__ENTRIES SHOWN__:
§

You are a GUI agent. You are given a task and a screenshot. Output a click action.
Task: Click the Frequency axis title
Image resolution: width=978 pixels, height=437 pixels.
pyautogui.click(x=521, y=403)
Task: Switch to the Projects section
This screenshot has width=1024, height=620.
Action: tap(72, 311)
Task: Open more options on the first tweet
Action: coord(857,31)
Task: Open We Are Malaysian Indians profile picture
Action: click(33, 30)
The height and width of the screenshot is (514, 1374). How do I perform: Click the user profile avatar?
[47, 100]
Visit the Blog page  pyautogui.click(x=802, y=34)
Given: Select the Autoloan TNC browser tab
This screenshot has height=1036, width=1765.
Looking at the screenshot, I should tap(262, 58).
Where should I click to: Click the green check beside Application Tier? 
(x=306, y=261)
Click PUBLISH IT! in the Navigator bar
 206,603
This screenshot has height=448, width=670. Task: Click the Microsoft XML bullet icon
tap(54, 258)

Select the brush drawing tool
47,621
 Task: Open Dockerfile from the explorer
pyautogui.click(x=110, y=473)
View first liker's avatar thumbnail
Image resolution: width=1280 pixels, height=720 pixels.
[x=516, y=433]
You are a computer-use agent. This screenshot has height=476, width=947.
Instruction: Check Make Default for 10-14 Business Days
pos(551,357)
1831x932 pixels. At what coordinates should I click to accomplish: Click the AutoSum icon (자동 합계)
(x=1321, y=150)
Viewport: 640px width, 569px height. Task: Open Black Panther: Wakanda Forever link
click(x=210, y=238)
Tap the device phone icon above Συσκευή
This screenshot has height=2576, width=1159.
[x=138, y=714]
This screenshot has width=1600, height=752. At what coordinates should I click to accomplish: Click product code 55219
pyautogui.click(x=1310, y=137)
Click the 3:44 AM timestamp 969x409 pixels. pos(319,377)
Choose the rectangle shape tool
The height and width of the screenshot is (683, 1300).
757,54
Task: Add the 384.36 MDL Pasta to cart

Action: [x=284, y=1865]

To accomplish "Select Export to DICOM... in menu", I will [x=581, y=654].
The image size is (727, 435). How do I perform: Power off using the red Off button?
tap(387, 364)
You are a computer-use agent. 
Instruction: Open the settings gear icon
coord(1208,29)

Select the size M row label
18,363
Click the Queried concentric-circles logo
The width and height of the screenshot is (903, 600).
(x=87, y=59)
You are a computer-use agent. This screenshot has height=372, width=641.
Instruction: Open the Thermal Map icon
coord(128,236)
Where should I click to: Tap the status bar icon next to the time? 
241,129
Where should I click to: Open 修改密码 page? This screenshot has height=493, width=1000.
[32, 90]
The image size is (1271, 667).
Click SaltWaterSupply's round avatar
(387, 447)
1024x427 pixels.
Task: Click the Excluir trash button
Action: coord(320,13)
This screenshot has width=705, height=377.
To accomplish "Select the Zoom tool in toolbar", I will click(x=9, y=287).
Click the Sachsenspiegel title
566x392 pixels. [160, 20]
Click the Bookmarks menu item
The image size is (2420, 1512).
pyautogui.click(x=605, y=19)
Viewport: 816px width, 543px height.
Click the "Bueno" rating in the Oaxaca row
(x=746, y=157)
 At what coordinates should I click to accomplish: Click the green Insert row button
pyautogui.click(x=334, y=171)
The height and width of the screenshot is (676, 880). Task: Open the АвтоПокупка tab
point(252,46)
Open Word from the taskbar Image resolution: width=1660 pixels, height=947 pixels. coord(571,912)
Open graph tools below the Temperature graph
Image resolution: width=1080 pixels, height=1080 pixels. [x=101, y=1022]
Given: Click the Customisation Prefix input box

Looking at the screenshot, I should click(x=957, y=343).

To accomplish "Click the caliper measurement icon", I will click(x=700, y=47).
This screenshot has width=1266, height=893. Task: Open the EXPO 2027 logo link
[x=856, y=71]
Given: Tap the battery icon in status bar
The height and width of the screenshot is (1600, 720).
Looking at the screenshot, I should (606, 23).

§

__WORK TO COMPLETE__: The line containing "This screenshot has width=1266, height=893." and every line after it, through the end of the records, should be repeated exactly and alone.

__REPLY__:
This screenshot has width=1266, height=893. Task: Open the EXPO 2027 logo link
[x=856, y=71]
Given: Tap the battery icon in status bar
The height and width of the screenshot is (1600, 720).
Looking at the screenshot, I should (606, 23).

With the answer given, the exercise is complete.